Selon mon hémisphère gauche, et aussi « selon France Stratégie, l'OFCE et plus récemment le Conseil des prélèvements obligatoires, l'impôt sur les successions français, quand bien même il serait déjà l'un des plus élevés du monde, ne serait pas encore assez élevé pour remplir l'objectif que certains lui ont assigné, à savoir «freiner la part de l'héritage dans la constitution du patrimoine des ménages». Encore un combat bien français ! » nous raconte Le Figaro dans un article consacré à ce sujet.
Sauf, que? de nombreux pays ont supprimé cet impôt, fera perfidement remarquer mon hémisphère droit.
« Encore une fois, la France se trouve totalement à contre-courant du reste du monde. Depuis le début des années 2000, 15 des 35 pays de l'OCDE ont supprimé l'impôt sur les successions, parmi lesquels le Portugal (2004), la Suède (2005) la Russie (2005), l'Autriche (2008), la République Tchèque (2014) et la Norvège (2014). L'Italie l'a également supprimé en 2001 avant de le réintroduire en 2006 à un taux très faible ».
Alors que faut-il faire ?
Il faut savoir être pondéré, être pragmatique et laisser la morale au rang de morale et ne pas l'ériger en alibi ou en idéologie du bien ou du mal.
L'accumulation de capital est nécessaire jusqu'à un certain niveau. Elle peut présenter des problèmes à partir de certains seuils. Encore cette idée d'équilibre.
Il faut valoriser les transmissions préparées et les donations du vivant, car cela permet également d'apaiser les relations, comme on peut le voir dans le cas du décès du chanteur préféré des Français. Pour cela, il faut baisser les taux d'imposition et augmenter les seuils de donation ainsi que réduire les périodes pour le faire.
Dans le même temps, il est possible de laisser les taux français actuels qui seront appliqués à ceux qui ne veulent pas donner de leur vivant.

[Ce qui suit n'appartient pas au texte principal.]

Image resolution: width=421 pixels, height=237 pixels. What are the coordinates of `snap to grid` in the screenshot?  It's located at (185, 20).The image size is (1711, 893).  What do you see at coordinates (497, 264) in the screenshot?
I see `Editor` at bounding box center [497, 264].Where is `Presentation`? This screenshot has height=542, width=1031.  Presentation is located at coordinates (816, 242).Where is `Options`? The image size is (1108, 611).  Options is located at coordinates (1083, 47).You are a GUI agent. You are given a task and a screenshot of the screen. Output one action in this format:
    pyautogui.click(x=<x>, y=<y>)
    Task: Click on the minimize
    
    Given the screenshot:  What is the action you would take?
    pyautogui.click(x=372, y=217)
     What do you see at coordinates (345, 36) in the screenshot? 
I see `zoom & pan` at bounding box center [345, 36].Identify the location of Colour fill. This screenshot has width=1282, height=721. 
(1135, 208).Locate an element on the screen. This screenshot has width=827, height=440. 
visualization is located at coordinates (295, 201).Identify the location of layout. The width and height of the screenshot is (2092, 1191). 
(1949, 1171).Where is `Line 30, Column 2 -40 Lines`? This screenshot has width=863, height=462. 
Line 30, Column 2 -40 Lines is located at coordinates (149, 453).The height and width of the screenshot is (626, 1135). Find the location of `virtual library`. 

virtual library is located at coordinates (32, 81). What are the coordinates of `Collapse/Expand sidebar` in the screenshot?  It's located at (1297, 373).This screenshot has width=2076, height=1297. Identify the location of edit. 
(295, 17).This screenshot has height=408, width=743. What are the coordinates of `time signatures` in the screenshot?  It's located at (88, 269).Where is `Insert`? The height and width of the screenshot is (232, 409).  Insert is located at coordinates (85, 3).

Pourquoi ? Parce que plus on donne à des jeunes, plus la propension de ces jeunes à consommer ou à investir est forte, cela permet donc justement d'éviter une accumulation inutile du capital, de favoriser les transferts intergénérationnels et aussi? de stimuler l'économie. Cela permet également de laisser une solution, celle de la préparation, pour ne pas être trop lourdement fiscalisé.
Est-il juste de payer la TVA, l'impôt sur le revenu, les impôts sur l'épargne, et tout le reste, pour finir par se faire prendre 45 % de ce qui, malgré tous les impôts précédents, aura pu être épargné ?
Mon hémisphère gauche vous dira que oui, mon droit vous dira que non, la réalité et les faits, eux, vous diront que les vrais riches partent organiser leur succession sous d'autres cieux ou la négocient avec Bercy. Toujours cette idée d'équilibre.
Au bout du compte, dans un monde ouvert à tout vent, il n'y a que les petits couillons que nous sommes qui payent, payent, et payent encore, alors effectivement, les alibis « moraux », qui sont érigés en arguments pour nous faire accepter de payer, ne valent guère mieux que la propagande de toutes les dictatures, et la nôtre est aussi fiscale.
Comme quoi, l'ouvrage La Mort à Venise de Thomas Mann prend un autre sens.